**Passage to read**
In [42]:
!pip install torchsummary
!pip install richprint

from richprint import RichPrint
rprint = RichPrint()

import numpy as np
import pandas as pd
import matplotlib.pyplot as plt
import seaborn as sns

import torch
import torch.nn as nn
from torchvision import datasets, models
from torch.utils.data import DataLoader

import os
import re
import sys
import math
import random
from tqdm.auto import tqdm
from collections import Counter

import warnings
warnings.filterwarnings("ignore")



In [43]:
device = torch.device("cuda" if torch.cuda.is_available() else "cpu")
print("[device]:", device)

[device]: cuda


In [45]:
root = '/kaggle/input/hindi-english-parallel-corpus/hindi_english_parallel.csv'
sentences = pd.read_csv(root)
sentences.head(5)

Unnamed: 0,hindi,english
0,अपने अनुप्रयोग को पहुंचनीयता व्यायाम का लाभ दें,Give your application an accessibility workout
1,एक्सेर्साइसर पहुंचनीयता अन्वेषक,Accerciser Accessibility Explorer
2,निचले पटल के लिए डिफोल्ट प्लग-इन खाका,The default plugin layout for the bottom panel
3,ऊपरी पटल के लिए डिफोल्ट प्लग-इन खाका,The default plugin layout for the top panel
4,उन प्लग-इनों की सूची जिन्हें डिफोल्ट रूप से नि...,A list of plugins that are disabled by default


In [46]:
def preprocess(sentence):
    sentence = sentence.lower().strip()
    sentence = re.sub(r"[^a-zA-Z\u0900-\u097F0-9?.!,¿]+", " ", sentence)
    sentence = re.sub(r"\s+", " ", sentence)
    return sentence

sentences = sentences.dropna(subset = ['english', 'hindi'])
sentences['english'] = sentences['english'].apply(preprocess)
sentences['hindi'] = sentences['hindi'].apply(lambda x: '<sos> ' + preprocess(x) + ' <eos>')
sentences = sentences[(sentences['english'].str.split().str.len() > 5) & (sentences['english'].str.split().str.len() <= 30)]
sentences = sentences[(sentences['hindi'].str.split().str.len() > 5) & (sentences['hindi'].str.split().str.len() <= 30)]

In [47]:
sentences = sentences[:20000]

In [48]:
def find_threshold(column = "hindi"):
    max_sequence_length = 0.0
    for sentence in sentences[column]:
        current_len = len(str(sentence).split())
        max_sequence_length = max(max_sequence_length, current_len)
    return max_sequence_length

In [49]:
def create_vocab(sentences):
    counter = Counter()
    for sentence in sentences:
        sentence = str(sentence)

**Work to do**
(1) Reproduce the portion of the translation notebook starting with "sentences['hindi'] = sentences['hindi'].apply(lambda" and going on through "current_len = len(str(sentence).split())", without any change.
(2) Carry on the translation notebook, picking up directly after its last line.
The data given after this point are separate from the translation notebook.

**Source excerpt**

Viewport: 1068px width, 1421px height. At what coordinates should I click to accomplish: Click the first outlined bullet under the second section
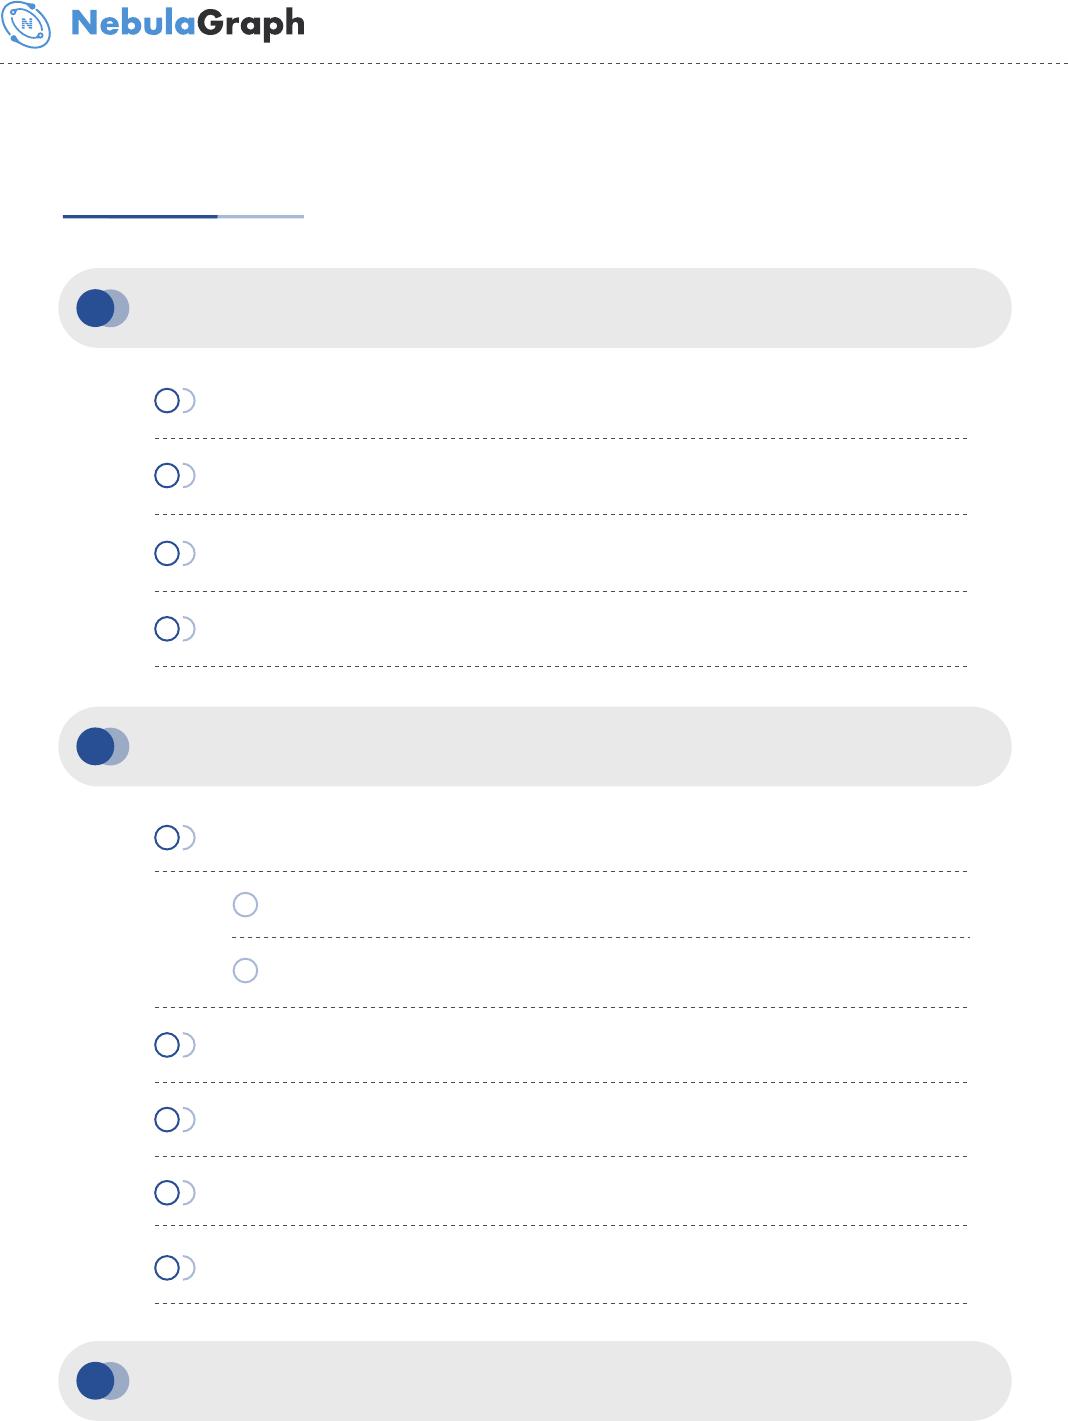point(167,837)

**Answers for the tasks**
(1)
sentences['hindi'] = sentences['hindi'].apply(lambda x: '<sos> ' + preprocess(x) + ' <eos>')
sentences = sentences[(sentences['english'].str.split().str.len() > 5) & (sentences['english'].str.split().str.len() <= 30)]
sentences = sentences[(sentences['hindi'].str.split().str.len() > 5) & (sentences['hindi'].str.split().str.len() <= 30)]

In [47]:
sentences = sentences[:20000]

In [48]:
def find_threshold(column = "hindi"):
    max_sequence_length = 0.0
    for sentence in sentences[column]:
        current_len = len(str(sentence).split())

(2)
        counter.update(sentence.split())

    vocab = {word: i + 4 for i, word in enumerate(counter.keys())}
    vocab["<pad>"] = 0
    vocab["<sos>"] = 1
    vocab["<eos>"] = 2
    vocab["<unk>"] = 3
    return vocab

In [50]:
def tokenize(sentence, vocab):
    tokens = [vocab.get(word, vocab["<unk>"]) for word in str(sentence).split()]
    return tokens

def pad_sequence(tokens, limit):
    padded_sequence = [0] * (limit - len(tokens))
    padded_sequence = np.array(tokens + padded_sequence)
    return padded_sequence

In [51]:
source_vocab = create_vocab(sentences["english"])
target_vocab = create_vocab(sentences["hindi"])

print(len(source_vocab))
print(len(target_vocab))

3934
4268


In [52]:
class Configure(torch.utils.data.Dataset):
    def __init__(self, data, max_len, source_vocab, target_vocab):
        self.data = data
        self.max_len = max_len

    def __len__(self):
        return len(self.data)

    def __getitem__(self, index):
        target = self.data.iloc[index]["hindi"]
        source = self.data.iloc[index]["english"]
        target_tokens = tokenize(target, target_vocab)
        source_tokens = tokenize(source, source_vocab)
        padded_target = pad_sequence(target_tokens, self.max_len)
        padded_source = pad_sequence(source_tokens, self.max_len)
        target_tensor = torch.from_numpy(padded_target).long().to(device)
        source_tensor = torch.from_numpy(padded_source).long().to(device)
        return source_tensor, target_tensor

In [53]:
batch_size = 20
num_workers = 0
max_sequence_length = 40

dataset = Configure(
    data = sentences, 
    max_len = max_sequence_length, 
    source_vocab = source_vocab, 
    target_vocab = target_vocab
)

dataloader = DataLoader(dataset, batch_size, num_workers = num_workers, shuffle = True)

In [54]:
X, y = next(iter(dataloader))
print(X.shape, y.shape)

torch.Size([20, 40]) torch.Size([20, 40])


In [55]:
class Encoder(nn.Module):
    def __init__(self, vocab_size, embedding_dim, hidden_dim):
        super(Encoder, self).__init__()
        self.lookup = nn.Embedding(vocab_size, embedding_dim)
        self.gru = nn.GRU(embedding_dim, hidden_dim, batch_first = True)

    def forward(self, x):
        out = self.lookup(x)
        out, hidden = self.gru(out)
        return out, hidden

In [56]:
class Attention(nn.Module):
    def __init__(self, hidden_dim):
        super(Attention, self).__init__()
        self.fc1 = nn.Linear(hidden_dim * 2, hidden_dim)
        self.fc2 = nn.Linear(hidden_dim, 1, bias = False)

    def forward(self, hidden, output):
        hidden = hidden.permute(1, 0, 2)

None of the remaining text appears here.